Дамская самоирония ничуть не менее жестока, она только отделана кружавчиками, а в отношении убойной силы бывает и позабористей. Ну, например... Дороти Паркер: "Единственное, о чем женщина никогда не забывает, — это год своего рождения, как только она его наконец выбрала". Легендарная Коко Шанель просто убивает на месте: "Каждая женщина имеет тот возраст, которого заслуживает". У блестящей юмористки, умницы Тэффи читаешь (рассказ вообще-то о том, как пишут дневники мужчины и женщины, то есть о гендерных различиях в языке и мышлении), что дамский дневник "всегда для Владимира Петровича или Сергея Николаевича" и посему внешность занимает в нем не последнее место: "Я бы хотела умереть совсем-совсем молоденькой, не старше 46 лет.
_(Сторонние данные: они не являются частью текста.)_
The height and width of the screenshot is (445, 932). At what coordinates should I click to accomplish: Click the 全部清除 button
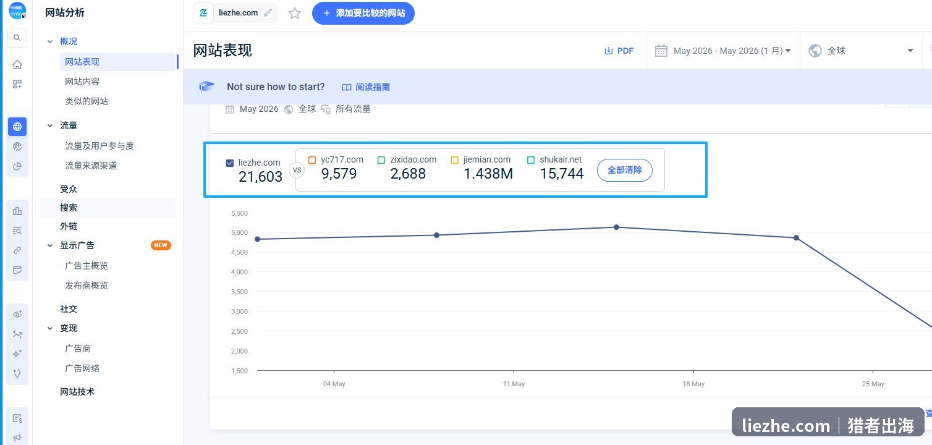tap(625, 170)
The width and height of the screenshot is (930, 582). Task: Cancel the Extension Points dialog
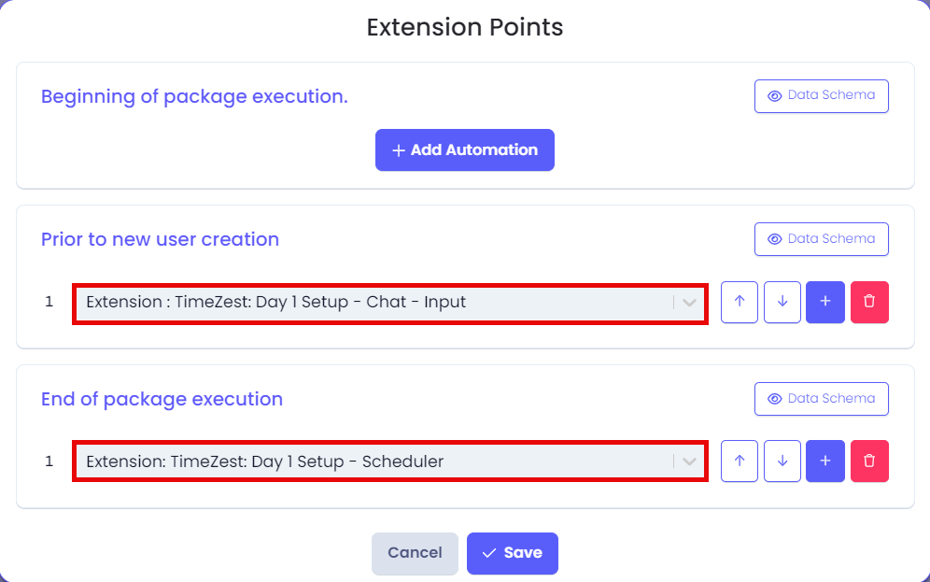(416, 554)
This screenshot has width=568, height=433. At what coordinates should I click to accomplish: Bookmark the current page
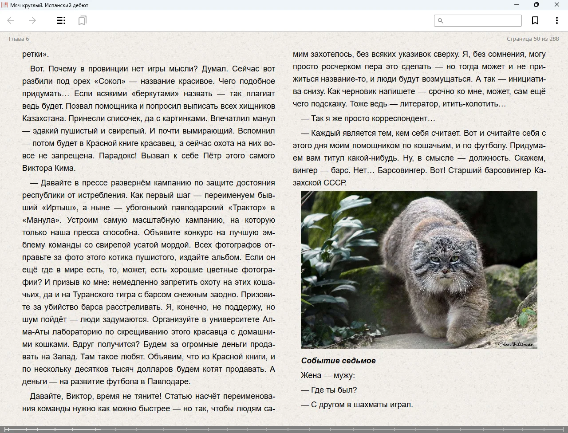[x=535, y=20]
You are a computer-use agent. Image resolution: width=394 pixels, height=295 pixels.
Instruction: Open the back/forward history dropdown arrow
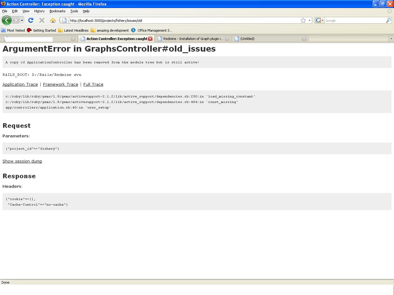(22, 20)
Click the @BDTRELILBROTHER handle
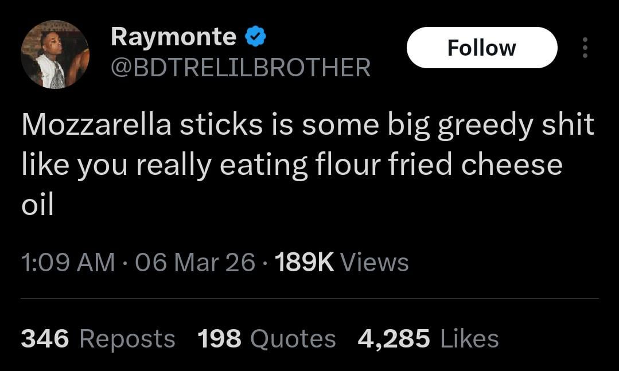Screen dimensions: 619x371 coord(240,68)
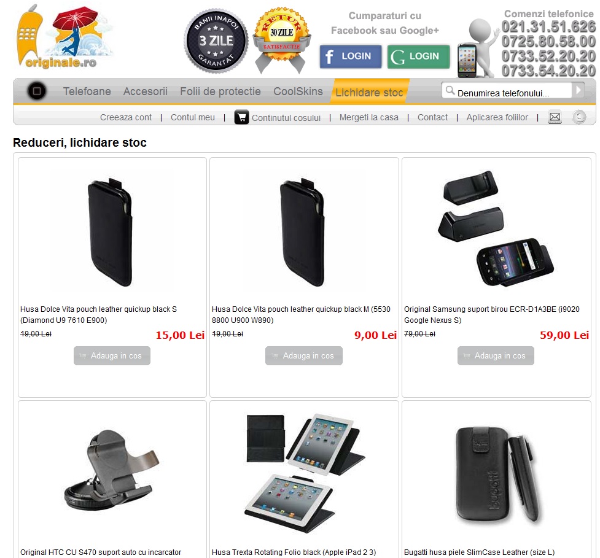The width and height of the screenshot is (600, 558).
Task: Open the round home button icon
Action: coord(37,91)

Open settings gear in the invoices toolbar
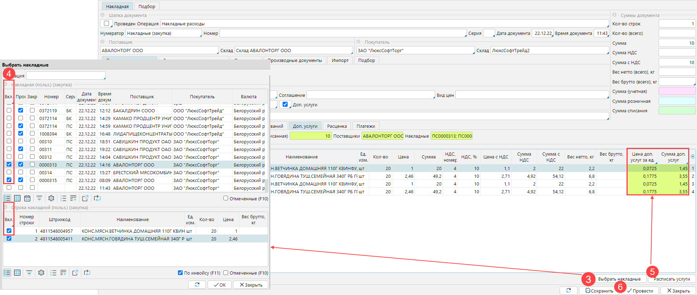[51, 198]
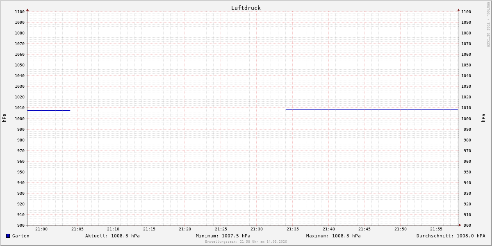
Task: Click the 21:30 time axis label
Action: pyautogui.click(x=257, y=229)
Пусть скажут на моей могиле: "Она не долго жила. Не дольше соловьиной песни". 5 июня. Снова приезжал В. Он безумствует, а я холодна, как мрамор". Ну, и так далее: игры инфантильной дурочки, старое доброе кокетство с обязательной симуляцией холодности и своевременным намеком: "И если "кто нужно" сам не замечал до сих пор того, что нужно, то, прочтя дневник, уж наверное обратит внимание на что нужно". И довольно неожиданно на фоне этих смешных зарисовок в "будуаре тоскующей Нелли" — телеграфный обрубленный финал: "Женский дневник никогда не переходит в потомство. Женщина сжигает его, как только он сослужил свою службу". Сожженный дневник, холод мрамора, могила, соловьиная песня, до нелепости конкретные 46 лет... Стоит отвлечься от содержания, вынести за скобки очевидные авторские намерения — и тут же выявляется странная общность с грубым-прегрубым анекдотом. "До стольких" — что? "Не живут". Как легко, как весело, как старательно мы стараемся не помнить, что из глубины зеркала смотрит на нас Ничто — всю жизнь. Каждый день, пока зеркало не завешено.
...Держать это в сознании, в его освещенном круге постоянно вряд ли возможно: на краю пропасти обзаводиться хозяйством, получать образование и заводить детей не станешь. Совсем этого не знать тоже невозможно. Вот и плетем свои кружева, по-разному кокетничая с неизбежностью. Читаем Стивена Кинга (испугаться, но нарочно и оттого не по-настоящему); читаем дамские романы (сто пудов любви в сиропе кончаются всегда хорошо), стараемся устроиться на перспективную работу (беспокоиться о деньгах и карьере можно много и разнообразно, что почти исключает то самое беспокойство), возимся в саду (там особенно чувствуется круговорот жизни и смерти, там зима — это время перед весной), влюбляемся или как-то иначе "западаем" на кого-или что-нибудь, "шьем сарафаны и легкие платья из ситца", отвлекаемся на "региональные конфликты" то с целлюлитом, то с остеохондрозом, то с морщинами. Светящиеся рекламные щиты с обложкой нового номера глянцевого женского журнала призывают "остаться молодой навсегда" — разумеется, чуть смазанная — не в фокусе — матово поблескивает заветная баночка. (Если вдуматься, это прямой призыв к суициду: "молодыми навсегда" остаются только покойники.) Очередная "революционная технология" обещает волшебное разглаживание рельефа наших физиономий уже через три... уже через четыре... уже не припомнишь через сколько недель, сливающихся в месяцы и годы. По сумме забитых и пропущенных голов побеждает, разумеется, рельеф.